To really answer this question, we need to break it down into a few categories of alcohol found in the average liquor cabinet.
The Shelf Life of Basic Liquor
The base liquors (e.g., brandy, gin, rum, tequila, vodka, and whiskey) are typically the most stable distilled spirits because they do not contain sugars. These bottles can be stored for a very long time.
- Unopened, these bottles have an indefinite shelf life.
- Once opened, they may begin to lose certain flavor qualities over the years.
The Shelf Life of Liqueurs and Cordials
The shelf life of a liqueur (e.g., schnapps, amaretto and triple sec) is more temperamental because these spirits contain sugar and other ingredients which can spoil. Some are more worrisome than others.
- The more sugar a liqueur has, the faster it will deteriorate (though many of these also have preservatives to combat spoilage - read the label).
- A liqueur with a higher proof contains more alcohol and this should protect it for a little longer than one with a lower proof.
A General Rule for Liqueur Storage:
- Most opened (and well-sealed) liqueurs should last for months and even years depending on its alcohol content and preservatives.
- Opened bottles are likely to lose some of their characteristics due to exposure to air.
Once you begin to see any sugar crystallizing on the bottom, discoloration, curdling or other changes you will want to throw that bottle away.
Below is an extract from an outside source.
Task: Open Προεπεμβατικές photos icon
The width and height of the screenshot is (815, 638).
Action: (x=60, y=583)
Do a smell and (small) taste test before drinking any questionable liqueurs.
Drink Cream Liqueurs Quickly
Cream liqueurs, those that contain dairy, cream or egg, are a different story. These should be discarded after 18 months or so.
- Liqueurs like Bailey's Irish Cream, Advocaat and Amarula should be consumed within a year of opening.
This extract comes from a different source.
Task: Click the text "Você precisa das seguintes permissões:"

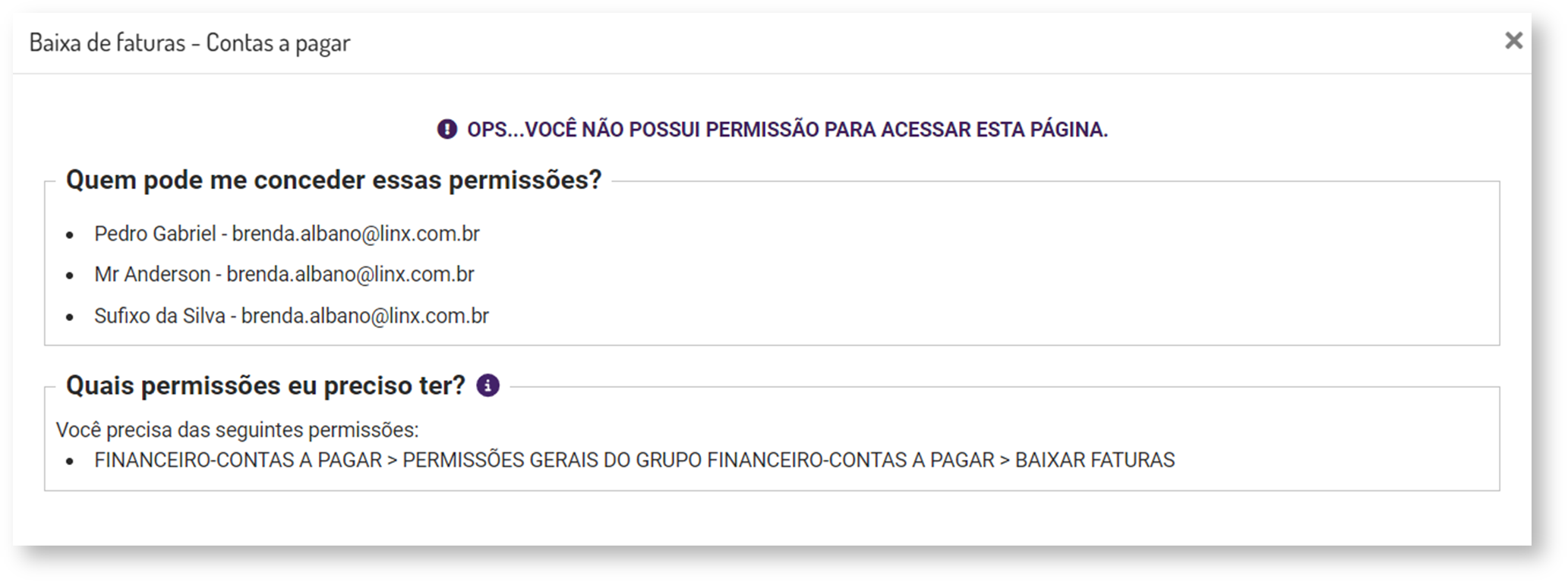Action: click(x=237, y=430)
- Some of their cheaper, creamy counterparts will deteriorate faster.
Even in unopened bottles, these liqueurs will spoil and be undrinkable after a year and a half or more. Some of these touchier liqueurs will include an expiration date on the bottle.
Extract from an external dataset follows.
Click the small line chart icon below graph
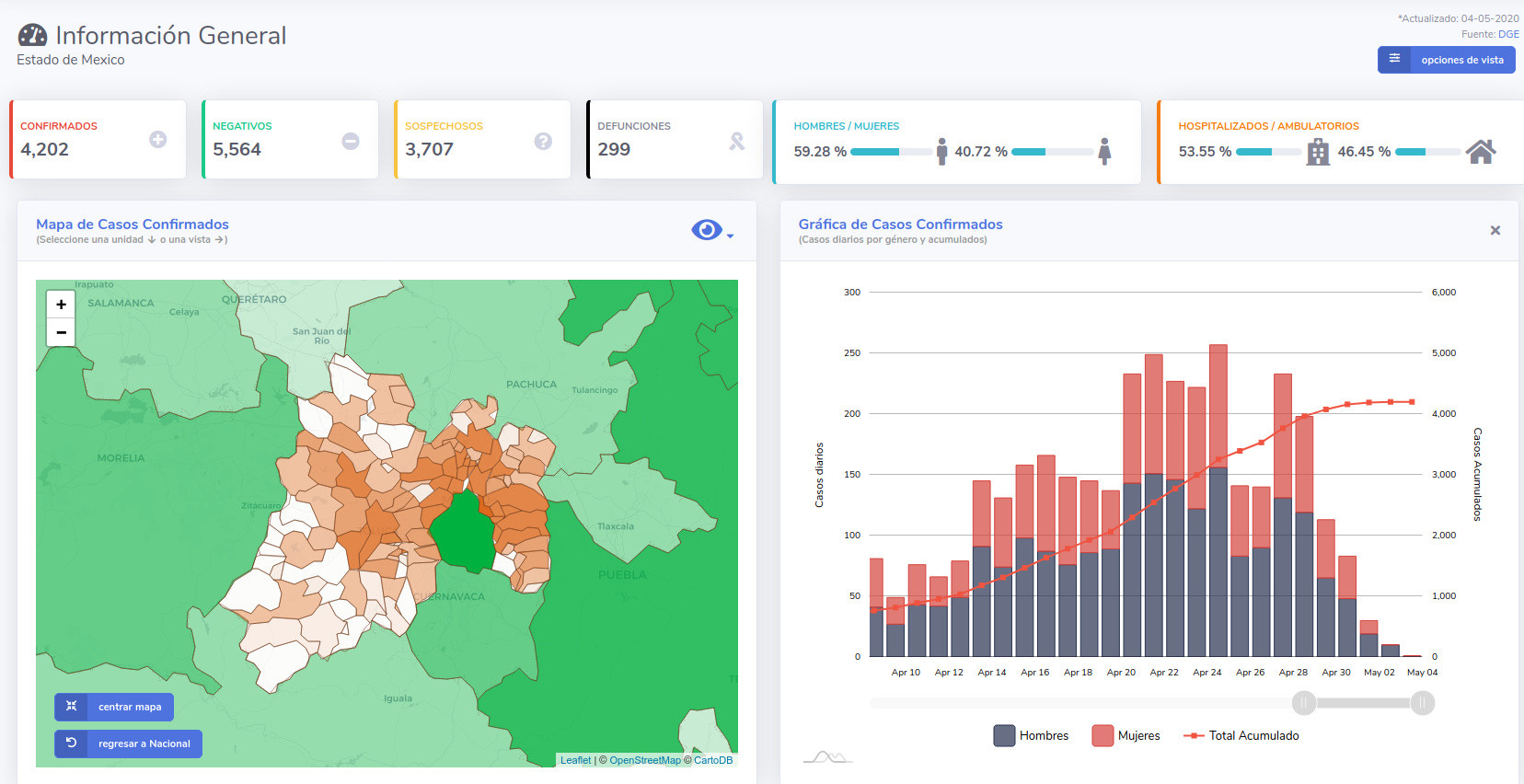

It is unnecessary to refrigerate cream liqueurs, but it can't hurt either.
The Shelf Life of Fortified Wines
Dry and sweet vermouth have a much longer opened shelf life than regular wines. This applies to other fortified wines, as well.
- Typically, vermouth can be stored in an open bottle for at least a few months.
- They can become musty and lose some flavor if stored for too long.
Some people prefer to store vermouth in the refrigerator while others say that is unnecessary. I've done both and have not seen much of a difference.
The Shelf Life of Non-Alcoholic Mixers
Follow the recommended expiration date on the labels of all juices, bottled cocktails (e.g., margarita or bloody mary mixes) and similar mixers. It is best to refrigerate these after opening.
Club soda, ginger ale, and tonic water should be consumed as soon as the bottle is opened or shortly after. If there's no fizz when you open a bottle of soda, then there's no point in adding it to a drink.
If you find yourself wasting a lot of soda when making only a few drinks, buy the miniature bottles. These typically come in packs of six or more bottles or cans. One small bottle of club soda can usually take care of a round of two or three drinks.
Tips for Increasing Liquor Shelf Life
- Keep opened bottles tightly sealed. Use the original cap, a replacement cork or a wine stopper that also takes the air out of the bottle.
- Never store liquor with speed pourers unless you're using them during a party. These allow air to get inside the bottle and will quickly deteriorate the alcohol's quality.
- Avoid exposure to extreme heat or cold. Keep your liquor cabinet away from an exterior wall and heat vents.
- Avoid bright, direct light. Consider storing your liquor bottles behind tinted glass if window light is prevalent in your home bar.
- When in doubt, pour the liquor in question into a glass. If it does not look, smell or taste right, it's probably best to throw it out.